La mise en scène combine la grammaire du cinéma d’action (montage rapide, ralentis) avec une subtile stylisation formelle. Les décors sombres et la manière dont la photographie les éclaire, le contraste entre les noirs et les gris des intérieurs et les couleurs vives des mangas ou des vêtements d’Alessia, contribuent à parfaire l’identité d’un film qui puise dans le néo-réalisme comme dans la fantaisie pop. Avançant à un rythme qui ne faiblit pas, On l’appelle Jeeg Robot s’enrichit constamment, se nourrissant lui-même de mille détails pour capter l’attention, rebondir et tracer sa route. Épousant la métamorphose d’Enzo, la bande originale co-écrite par Michele Braga et Gabriele Mainetti lui-même démarre par des sonorités électro avant de gagner en lyrisme. Parcouru de chansons de pure pop italienne, le film n’oublie pourtant pas d’afficher ses origines latines.
Acteur phare de Romanzo criminale et star en Italie, Claudio Santamaria a grossi pour devenir cet Enzo pas totalement bien dans sa peau. Si le beau gosse perd en sex-appeal, il gagne en complexité et permet à son personnage de grandir et d’évoluer en même temps qu’il se transforme.
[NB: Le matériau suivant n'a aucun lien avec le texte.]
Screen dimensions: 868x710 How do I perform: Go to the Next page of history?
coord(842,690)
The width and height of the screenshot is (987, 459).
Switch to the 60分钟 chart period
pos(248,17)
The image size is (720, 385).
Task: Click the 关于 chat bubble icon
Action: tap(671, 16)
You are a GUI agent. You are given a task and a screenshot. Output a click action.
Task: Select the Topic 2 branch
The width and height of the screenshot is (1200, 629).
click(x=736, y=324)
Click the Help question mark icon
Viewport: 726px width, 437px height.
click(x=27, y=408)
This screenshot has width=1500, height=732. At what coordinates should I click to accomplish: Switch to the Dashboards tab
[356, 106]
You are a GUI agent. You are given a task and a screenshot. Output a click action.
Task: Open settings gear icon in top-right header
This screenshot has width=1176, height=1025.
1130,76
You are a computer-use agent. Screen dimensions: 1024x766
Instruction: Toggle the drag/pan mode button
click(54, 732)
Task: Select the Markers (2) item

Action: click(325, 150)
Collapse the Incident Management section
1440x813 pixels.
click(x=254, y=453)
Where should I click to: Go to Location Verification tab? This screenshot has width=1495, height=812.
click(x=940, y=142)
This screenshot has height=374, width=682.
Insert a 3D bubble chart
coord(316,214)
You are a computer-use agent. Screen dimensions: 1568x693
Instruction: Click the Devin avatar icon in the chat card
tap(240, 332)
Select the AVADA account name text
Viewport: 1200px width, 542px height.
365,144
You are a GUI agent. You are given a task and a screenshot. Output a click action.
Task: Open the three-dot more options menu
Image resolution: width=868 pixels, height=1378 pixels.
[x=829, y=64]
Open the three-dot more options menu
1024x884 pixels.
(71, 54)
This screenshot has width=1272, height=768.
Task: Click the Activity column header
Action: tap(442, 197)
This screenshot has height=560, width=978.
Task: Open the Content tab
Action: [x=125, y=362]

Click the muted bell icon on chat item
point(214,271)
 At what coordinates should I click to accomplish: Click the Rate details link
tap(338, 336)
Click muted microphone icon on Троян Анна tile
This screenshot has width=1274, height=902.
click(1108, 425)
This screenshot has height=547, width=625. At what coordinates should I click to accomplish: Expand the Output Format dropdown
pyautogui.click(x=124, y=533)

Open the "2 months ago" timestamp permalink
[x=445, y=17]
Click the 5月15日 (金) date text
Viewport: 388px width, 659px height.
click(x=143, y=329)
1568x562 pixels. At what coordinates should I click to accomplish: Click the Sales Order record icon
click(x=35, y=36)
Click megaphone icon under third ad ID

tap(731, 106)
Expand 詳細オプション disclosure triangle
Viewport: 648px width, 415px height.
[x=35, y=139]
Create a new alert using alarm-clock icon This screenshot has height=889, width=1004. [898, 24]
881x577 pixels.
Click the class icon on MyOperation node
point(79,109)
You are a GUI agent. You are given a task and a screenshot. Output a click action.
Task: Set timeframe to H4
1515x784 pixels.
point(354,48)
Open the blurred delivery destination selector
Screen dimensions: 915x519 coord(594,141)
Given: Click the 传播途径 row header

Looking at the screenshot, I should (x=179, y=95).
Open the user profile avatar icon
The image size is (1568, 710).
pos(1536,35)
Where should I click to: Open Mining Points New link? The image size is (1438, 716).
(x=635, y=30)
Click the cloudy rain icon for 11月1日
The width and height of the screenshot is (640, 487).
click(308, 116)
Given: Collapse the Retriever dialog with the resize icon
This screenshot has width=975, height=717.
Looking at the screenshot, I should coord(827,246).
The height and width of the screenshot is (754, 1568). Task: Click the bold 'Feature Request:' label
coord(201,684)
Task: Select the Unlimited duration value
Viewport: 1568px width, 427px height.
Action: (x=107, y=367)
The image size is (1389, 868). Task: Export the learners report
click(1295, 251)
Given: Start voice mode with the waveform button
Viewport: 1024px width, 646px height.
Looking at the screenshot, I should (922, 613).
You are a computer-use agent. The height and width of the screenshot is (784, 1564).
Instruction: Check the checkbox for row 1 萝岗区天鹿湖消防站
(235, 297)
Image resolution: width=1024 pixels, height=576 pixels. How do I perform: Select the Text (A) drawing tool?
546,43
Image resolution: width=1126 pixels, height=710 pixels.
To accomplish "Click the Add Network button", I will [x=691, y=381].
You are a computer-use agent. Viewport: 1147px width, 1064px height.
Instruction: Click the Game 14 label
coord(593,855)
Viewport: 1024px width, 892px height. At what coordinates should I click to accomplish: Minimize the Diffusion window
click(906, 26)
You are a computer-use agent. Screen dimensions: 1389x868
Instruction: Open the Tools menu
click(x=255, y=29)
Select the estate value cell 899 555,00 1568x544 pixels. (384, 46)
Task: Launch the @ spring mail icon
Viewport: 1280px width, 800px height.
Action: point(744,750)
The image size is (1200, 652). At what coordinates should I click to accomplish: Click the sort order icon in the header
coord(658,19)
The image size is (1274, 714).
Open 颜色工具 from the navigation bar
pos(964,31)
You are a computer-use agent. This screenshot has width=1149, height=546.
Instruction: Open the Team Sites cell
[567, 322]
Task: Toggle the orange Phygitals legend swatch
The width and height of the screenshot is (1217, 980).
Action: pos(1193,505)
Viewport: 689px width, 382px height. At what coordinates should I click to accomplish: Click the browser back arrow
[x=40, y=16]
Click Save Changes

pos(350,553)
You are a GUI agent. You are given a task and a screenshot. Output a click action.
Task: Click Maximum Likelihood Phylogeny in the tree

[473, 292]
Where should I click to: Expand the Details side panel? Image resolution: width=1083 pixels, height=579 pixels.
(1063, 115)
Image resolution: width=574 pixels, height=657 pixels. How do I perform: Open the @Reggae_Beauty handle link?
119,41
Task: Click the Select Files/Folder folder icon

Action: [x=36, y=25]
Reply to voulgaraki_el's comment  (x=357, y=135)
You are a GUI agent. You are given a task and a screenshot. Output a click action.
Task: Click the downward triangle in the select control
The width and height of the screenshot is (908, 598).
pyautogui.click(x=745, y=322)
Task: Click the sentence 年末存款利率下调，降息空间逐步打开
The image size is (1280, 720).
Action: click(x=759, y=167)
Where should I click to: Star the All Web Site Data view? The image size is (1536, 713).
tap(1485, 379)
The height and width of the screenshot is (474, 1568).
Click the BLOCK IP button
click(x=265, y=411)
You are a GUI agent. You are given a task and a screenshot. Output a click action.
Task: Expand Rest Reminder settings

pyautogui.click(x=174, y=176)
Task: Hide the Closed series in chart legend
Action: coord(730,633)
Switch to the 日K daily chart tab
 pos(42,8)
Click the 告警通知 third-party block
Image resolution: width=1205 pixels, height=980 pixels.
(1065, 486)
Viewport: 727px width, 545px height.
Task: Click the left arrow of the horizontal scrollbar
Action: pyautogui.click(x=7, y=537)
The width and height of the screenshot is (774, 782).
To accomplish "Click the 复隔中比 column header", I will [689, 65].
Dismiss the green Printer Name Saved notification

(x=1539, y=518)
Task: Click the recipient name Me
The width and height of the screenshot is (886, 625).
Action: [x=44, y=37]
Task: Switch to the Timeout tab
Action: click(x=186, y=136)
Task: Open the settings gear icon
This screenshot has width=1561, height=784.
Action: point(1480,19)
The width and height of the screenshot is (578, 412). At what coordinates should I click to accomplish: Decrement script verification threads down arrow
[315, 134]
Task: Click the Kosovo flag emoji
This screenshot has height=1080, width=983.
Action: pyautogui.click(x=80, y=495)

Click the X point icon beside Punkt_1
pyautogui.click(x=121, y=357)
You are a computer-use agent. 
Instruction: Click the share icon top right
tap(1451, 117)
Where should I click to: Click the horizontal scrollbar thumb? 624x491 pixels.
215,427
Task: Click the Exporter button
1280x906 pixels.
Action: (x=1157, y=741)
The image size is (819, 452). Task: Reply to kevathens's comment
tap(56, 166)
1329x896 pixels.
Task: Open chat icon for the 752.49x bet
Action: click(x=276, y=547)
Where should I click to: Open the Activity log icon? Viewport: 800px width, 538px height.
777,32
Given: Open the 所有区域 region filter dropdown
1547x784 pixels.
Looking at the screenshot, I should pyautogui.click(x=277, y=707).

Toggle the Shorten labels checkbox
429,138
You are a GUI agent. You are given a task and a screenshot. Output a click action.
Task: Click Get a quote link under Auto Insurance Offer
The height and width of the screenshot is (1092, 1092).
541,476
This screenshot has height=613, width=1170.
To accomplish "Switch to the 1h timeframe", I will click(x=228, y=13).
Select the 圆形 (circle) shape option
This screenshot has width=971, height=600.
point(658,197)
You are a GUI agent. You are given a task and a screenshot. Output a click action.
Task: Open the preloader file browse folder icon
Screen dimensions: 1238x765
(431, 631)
Danseuse et DJ, Ilenia Pastorelli débute de belle manière dans le cinéma : son interprétation d’Alessia, femme-enfant beaucoup plus en phase avec le monde qu’elle le laisse paraître, apporte au film douceur et profondeur. Acteur de théâtre découvert dans La solitude des nombres premiers, Luca Marinelli incarne le personnage de Zingaro avec emphase sans jamais tomber dans la caricature. Victime d’un mal contemporain extrêmement répandu (le besoin d’exister aux yeux du monde via la télé-réalité ou les réseaux sociaux), chef de gang grimaçant et violent faisant écho au Malcolm McDowell d’Orange mécanique, il rivalise sans complexe avec n’importe quel Joker.
Si Gabriele Mainetti revendique « un mélange entre Pasolini et la science-fiction », d’autres rapprochement viennent à l’esprit : The host pour le métissage des styles et le sous-texte écologique, Phantom of the paradise pour la démesure de Zingaro, d’autres sans doute. Mais le film s’impose surtout par son originalité : se nourrissant de multiples références, il réussit à inventer un personnage nouveau à la fois contemporain et mythique, un être de chair qui vit, évolue et se révèle dans un final qui n’a rien à envier aux plus grosses productions. Foisonnant et ludique, retrouvant la grâce du conte fantastique, On l’appelle Jeeg Robot dépoussière le genre et lui ouvre de nouveaux horizons.